### TASK
Retype, without changes, every line from the line that contains "Click the Content" through the final line of the records. Exclude pictures.

### Stored data entries
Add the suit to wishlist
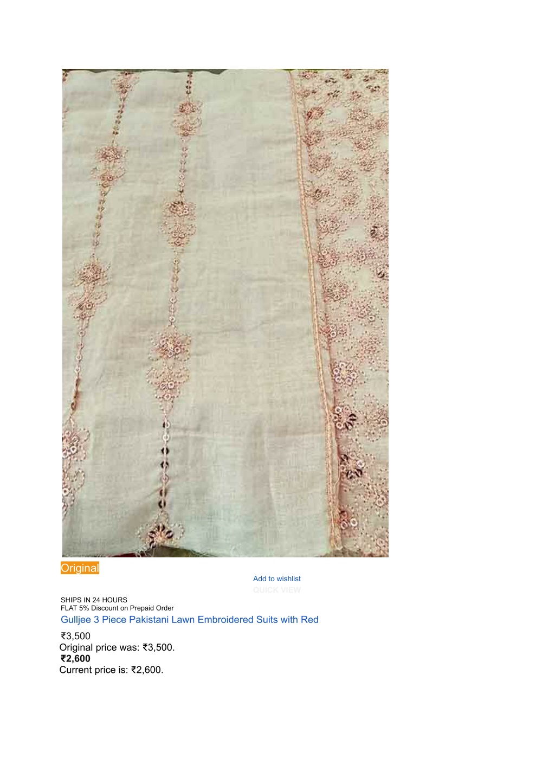This screenshot has width=555, height=784. tap(276, 579)
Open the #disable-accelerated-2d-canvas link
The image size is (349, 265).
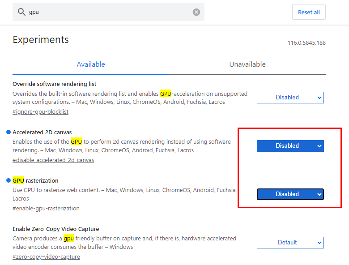[53, 160]
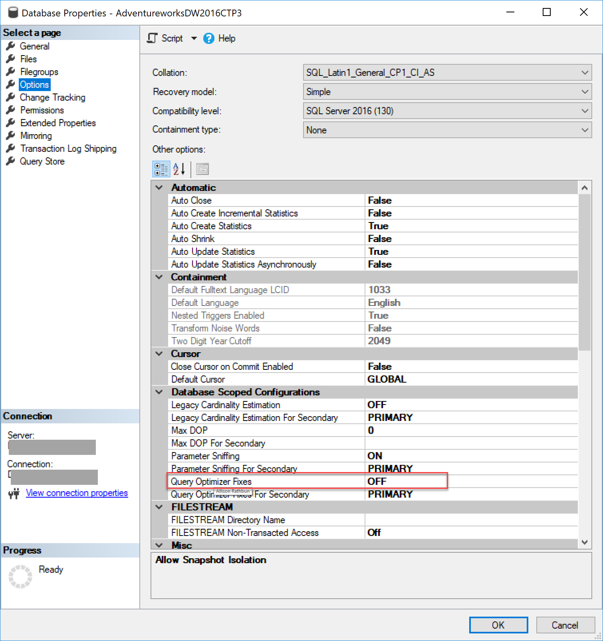Select the Query Optimizer Fixes OFF value

click(x=377, y=482)

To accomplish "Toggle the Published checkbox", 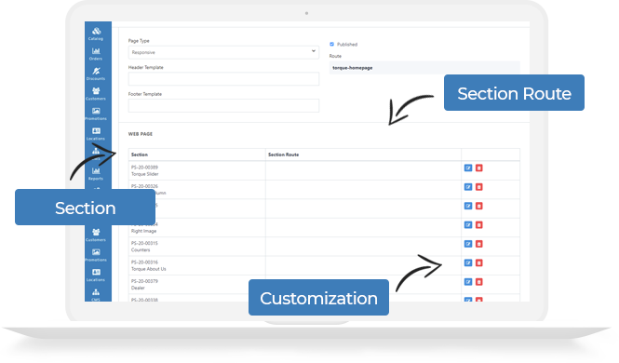I will click(x=331, y=44).
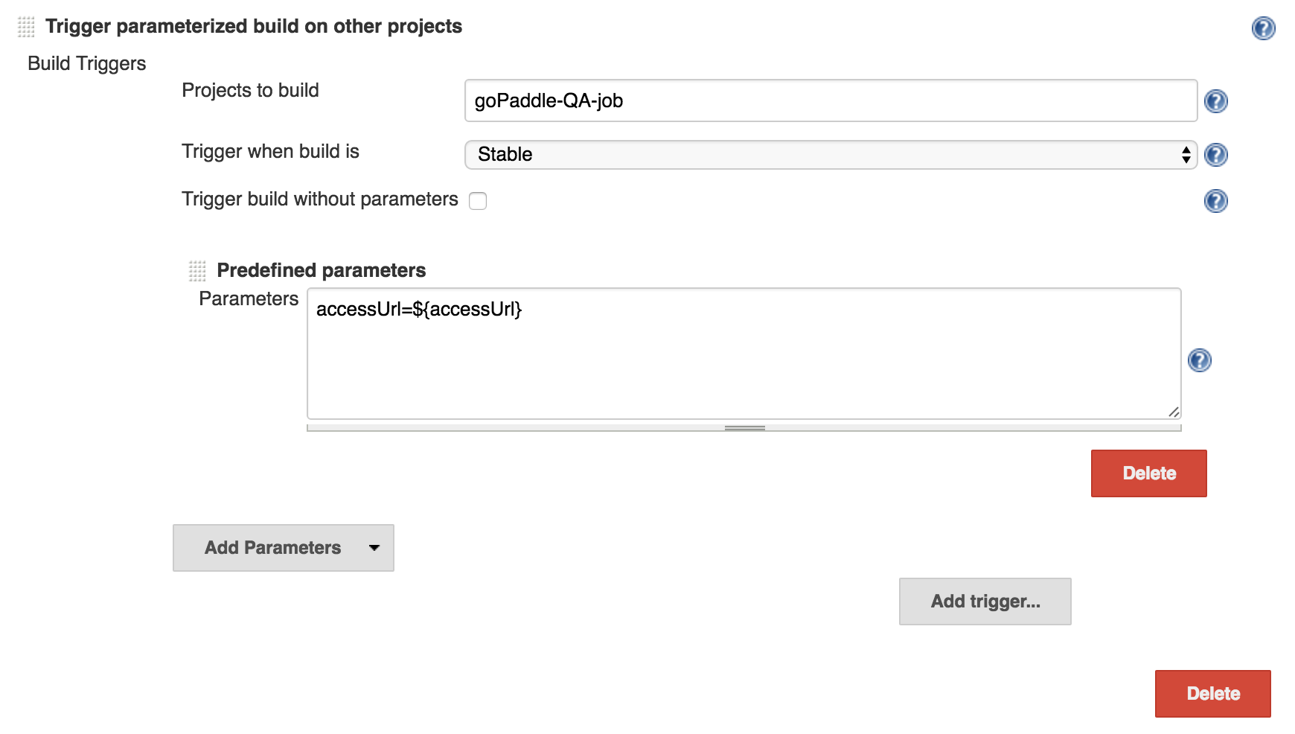Open the Stable build-result dropdown
1295x734 pixels.
tap(830, 155)
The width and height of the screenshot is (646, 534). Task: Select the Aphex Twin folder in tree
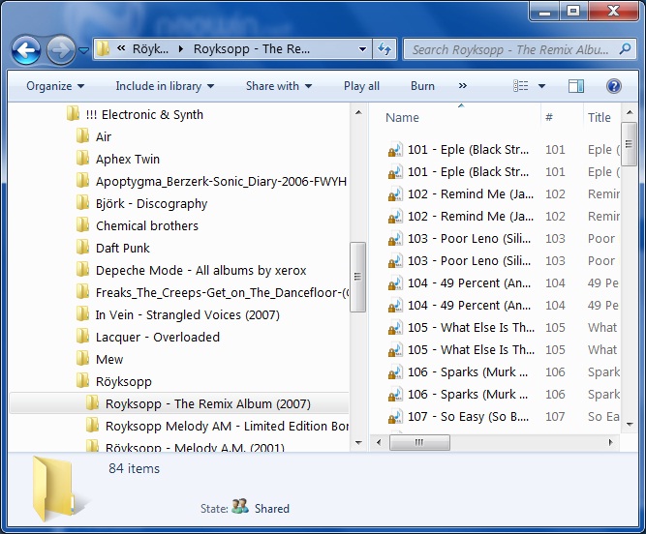pyautogui.click(x=127, y=160)
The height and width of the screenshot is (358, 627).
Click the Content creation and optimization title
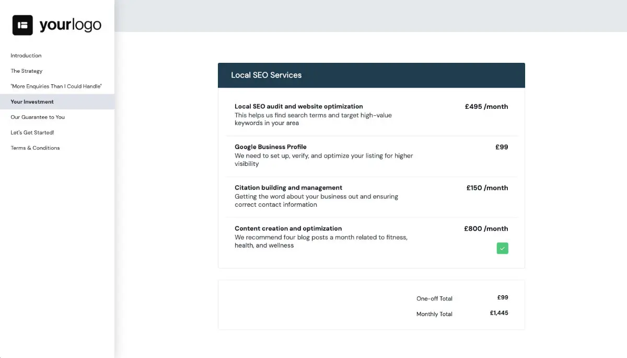pos(288,228)
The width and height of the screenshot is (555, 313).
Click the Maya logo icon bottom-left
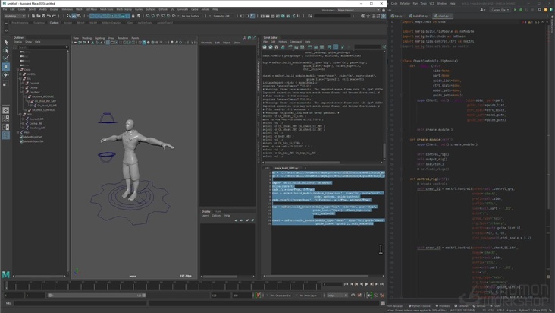coord(6,274)
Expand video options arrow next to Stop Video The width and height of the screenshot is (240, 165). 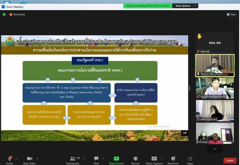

### RESPONSE TO THIS TASK
Click the Content creation and optimization title
pos(288,228)
The width and height of the screenshot is (555, 313).
Click the Maya logo icon bottom-left
coord(6,274)
Expand video options arrow next to Stop Video The width and height of the screenshot is (240, 165). 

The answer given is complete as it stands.